##### TEXTE DE LECTURE

Plusieurs phénomènes seront nécessairement à l'oeuvre d'ici à 2050 selon les travaux du Groupe intergouvernemental sur le changement climatique (GIEC) : la sécheresse qui a déjà poussé de nombreux nomades ou agriculteurs hors de leurs territoires naturels (par exemple dans l'Afrique sub-saharienne), la montée des eaux des océans qui va toucher de nombreux territoires urbains en Asie notamment dans les deltas du Gange ou du Mekong, mais aussi en Egypte dans le delta du Nil, voire en Europe, dans le delta du Rhône ou aux Pays-Bas, la pluviométrie qui va rendre de plus en plus difficile la vie le long des grands fleuves du fait d'inondations plus fréquentes dans des zones très habitées, les cyclônes ou les tornades enfin dans les zones tropicales. Potentiellement des centaines de millions de personnes concernées par ces phénomènes extrêmes pourront rejoindre les paysans des bidonvilles.

L'armée canadienne s'est ainsi préoccupée des futurs conflits d'origine climatique qui pourraient intervenir dans les prochaines décennies : conflits pour le contrôle des ressources au niveau local, mais aussi « pressions causées par les migrations » qui pourraient entraîner « une recrudescence de tensions ethniques, religieuses ou territoriales, de l'instabilité et peut-être l'effondrement d'Etats », rapporte la presse canadienne.

Les experts militaires estiment que les émeutes de la faim de 2008 « donnent un avant-goût des effets déstabilisateurs de l'insuffisance des ressources alimentaires et des crises humanitaires à venir ». Ce seront l'Afrique et l'Asie du Sud qui seront les plus touchées, selon cette étude canadienne. « A mesure que les impacts négatifs de ces phénomènes affecteront les pays en développement, déjà aux prises avec des difficultés économiques et des troubles sociaux, les tensions et les facteurs d'instabilité déjà existants s'accentueront ».

*

* *

Indépendamment des considérations précédentes, les migrations constituent et constitueront dans le cours du XXI e siècle un fait majeur qui ira en s'amplifiant.

C'est la conséquence des écarts de revenus croissant entre les populations et les pays. C'est aussi la conséquence de la mondialisation, du développement des modes de transport, des flux économiques et financiers, mais encore des fortes incitations invitant les étudiants de tous les pays à faire une partie de leurs études dans un autre pays, etc.

Ces migrations peuvent susciter - on le voit ! - des réactions de refus.

Le phénomène est néanmoins irréversible, ce qui ne veut pas dire qu'on ne puisse pas et ne doive pas l'organiser dans le cadre de relations entre pays.

Le risque c'est bien sûr que ces migrations se traduisent dans les villes par des assignations - de facto - à résidence. Il y a eu des ghettos. Il y a nombre de quartiers dans le monde où les habitants « issus de l'immigration » sont majoritaires.

##########
##### DONNÉES BRUTES

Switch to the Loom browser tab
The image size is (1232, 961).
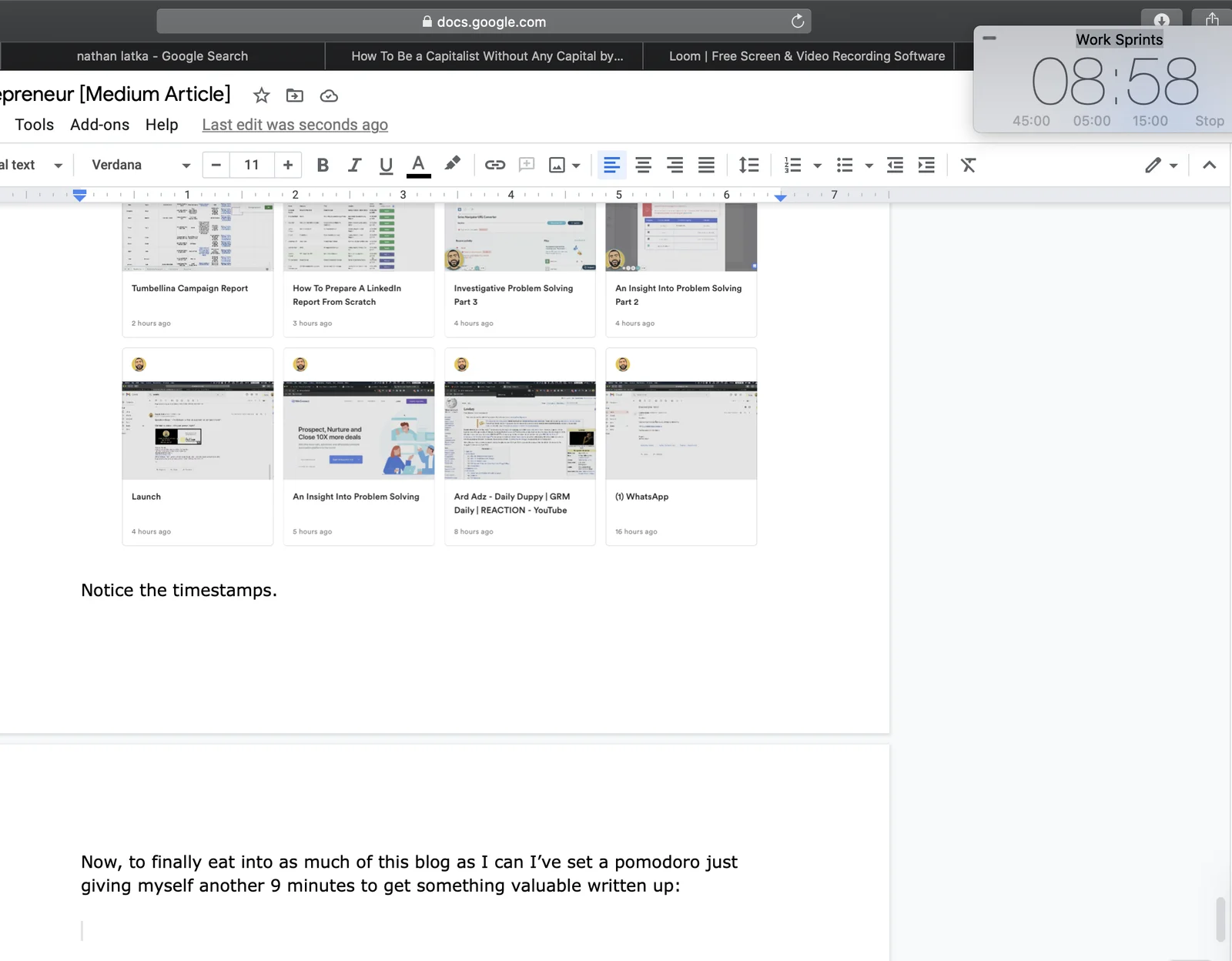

##########

- VOS CONSIGNES:
Dites si chacune des affirmations suivantes concorde avec le texte sur les migrations, en répondant par oui ou par non et en citant à l'identique les mots du texte qui tranchent. 1. L'étude canadienne désigne l'Afrique et l'Asie du Sud comme les régions les plus touchées. 2. Le texte présente le phénomène migratoire comme réversible. 3. La montée des eaux concernera aussi le delta du Rhône.

- TÂCHE TERMINÉE:
1. Oui : « Ce seront l'Afrique et l'Asie du Sud qui seront les plus touchées, selon cette étude canadienne. »
2. Non : « Le phénomène est néanmoins irréversible »
3. Oui : « voire en Europe, dans le delta du Rhône ou aux Pays-Bas »